_TASK_. Reproduce exactly the lines from the one containing "Image resolution: width=993" through the last line of the records below, both included. Leave out any pictures.
Start of EXTRACTED ENTRIES
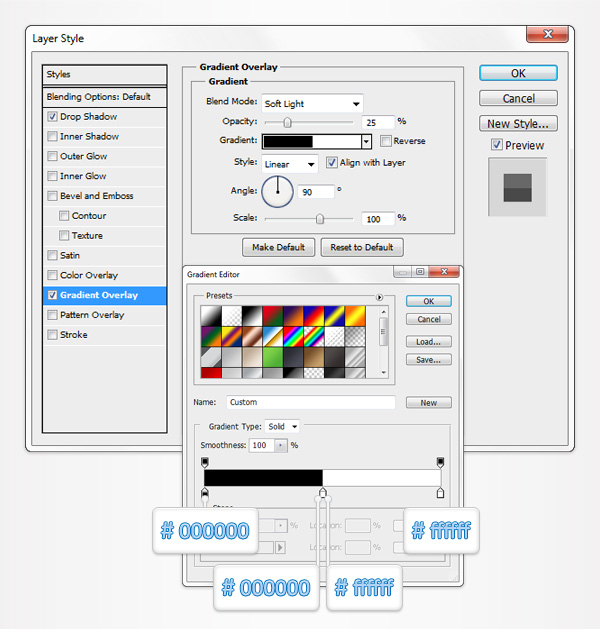The height and width of the screenshot is (629, 600).
Task: Select the Color Overlay style entry
Action: point(89,275)
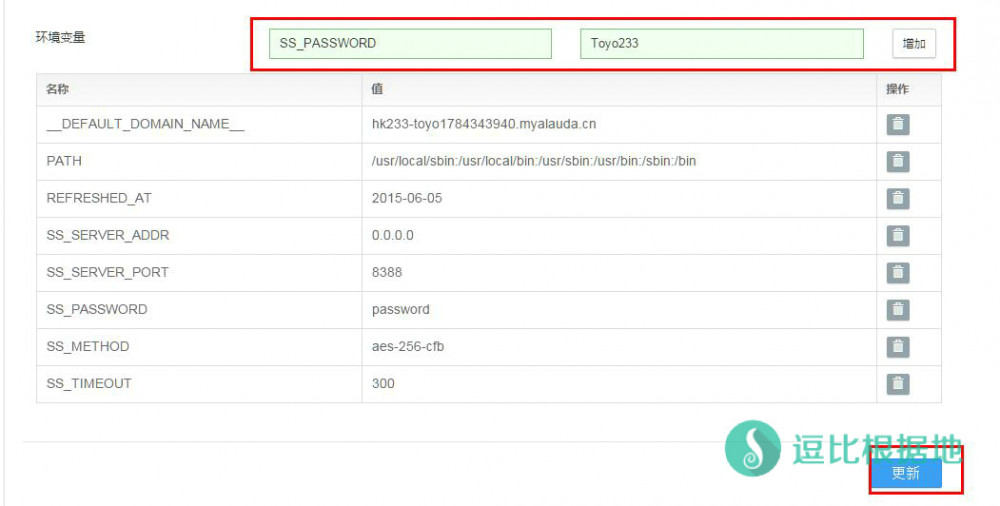Click the 值 column header
This screenshot has width=1000, height=506.
pyautogui.click(x=377, y=89)
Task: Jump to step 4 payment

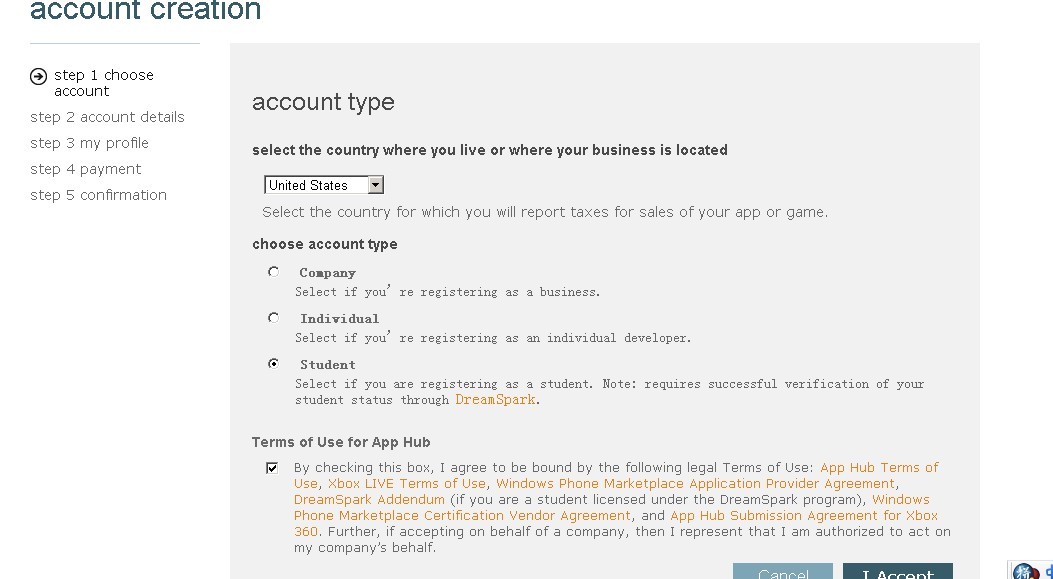Action: 85,169
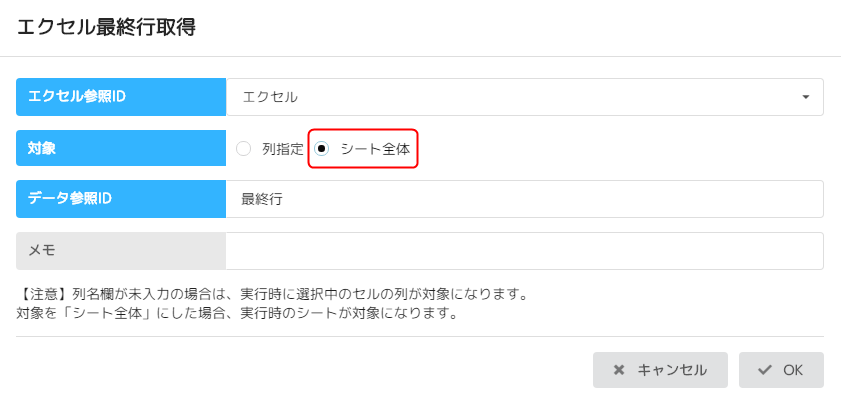Click the blue エクセル参照ID label
The width and height of the screenshot is (841, 406).
point(121,97)

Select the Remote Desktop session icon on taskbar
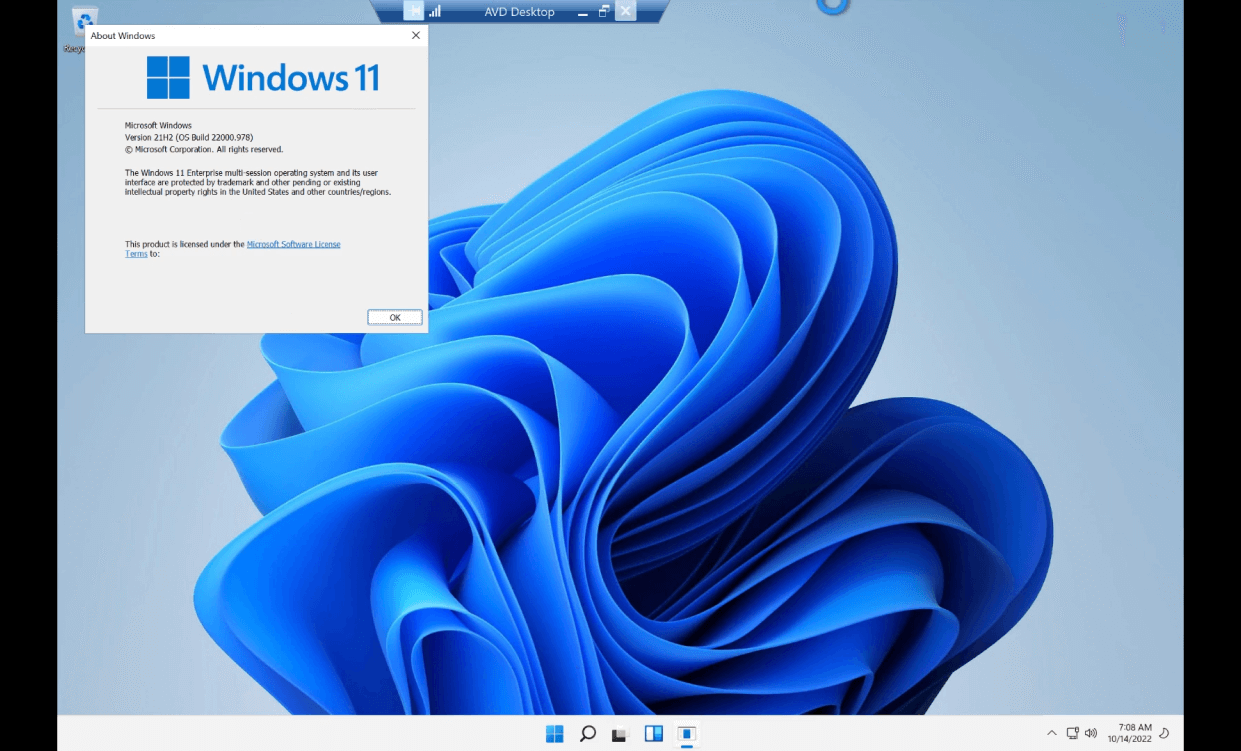(x=686, y=733)
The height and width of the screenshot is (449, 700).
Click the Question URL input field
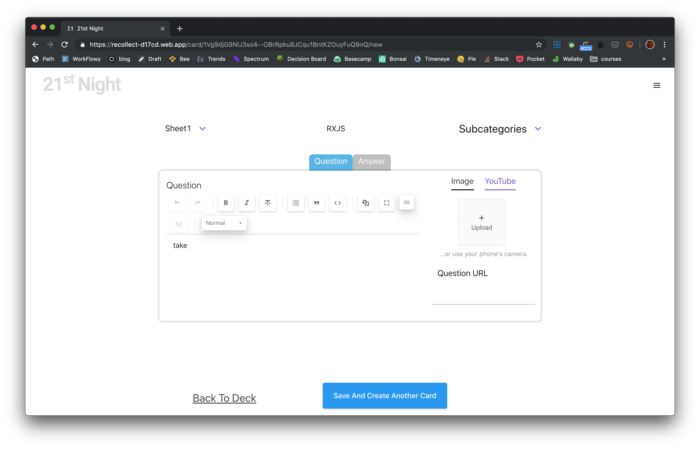(x=483, y=295)
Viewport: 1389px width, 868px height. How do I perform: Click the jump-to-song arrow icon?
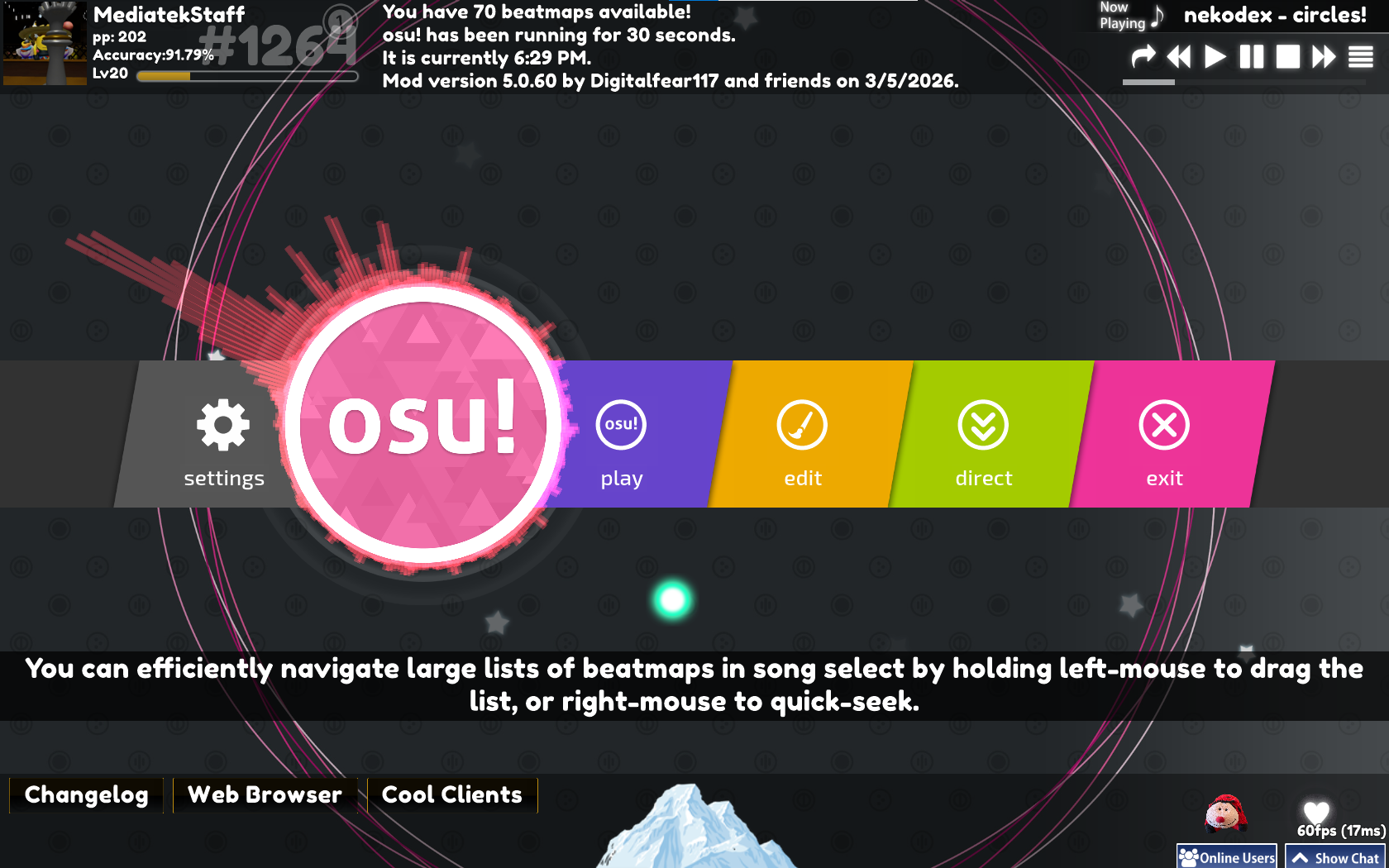[1143, 57]
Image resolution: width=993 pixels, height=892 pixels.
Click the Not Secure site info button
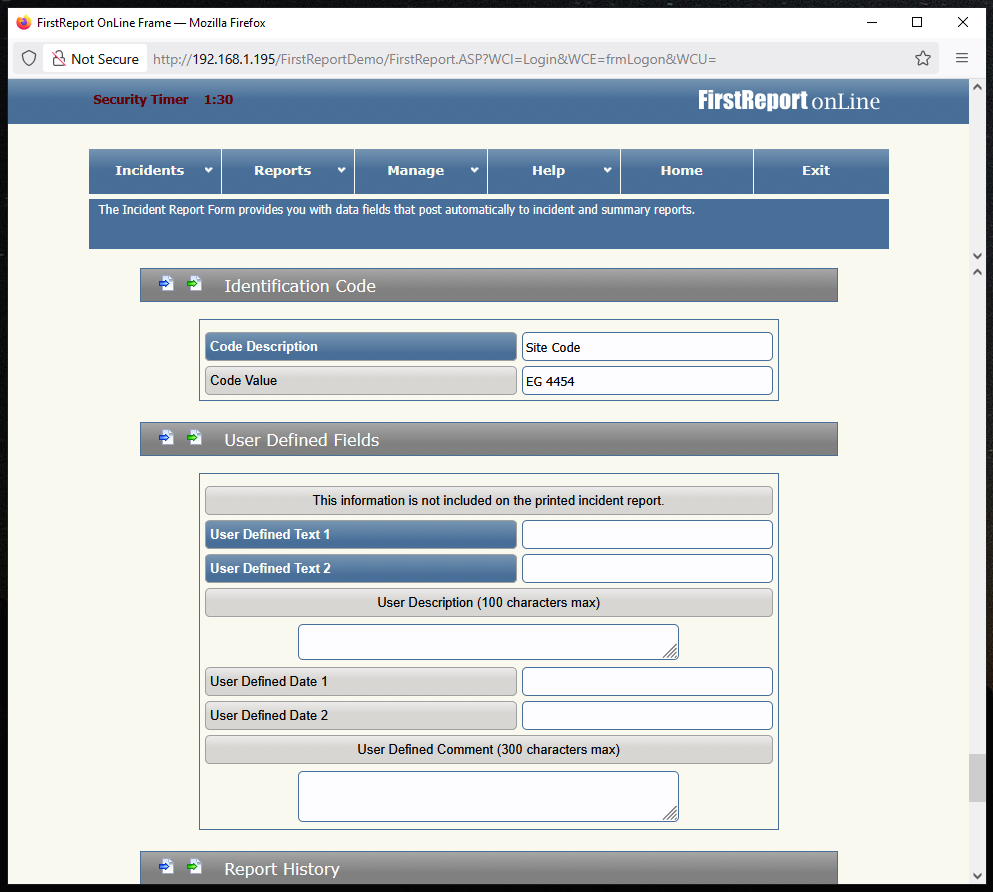95,59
End of EXTRACTED ENTRIES
_EXERCISE RESULT_.
Image resolution: width=993 pixels, height=892 pixels.
Click the Not Secure site info button
95,59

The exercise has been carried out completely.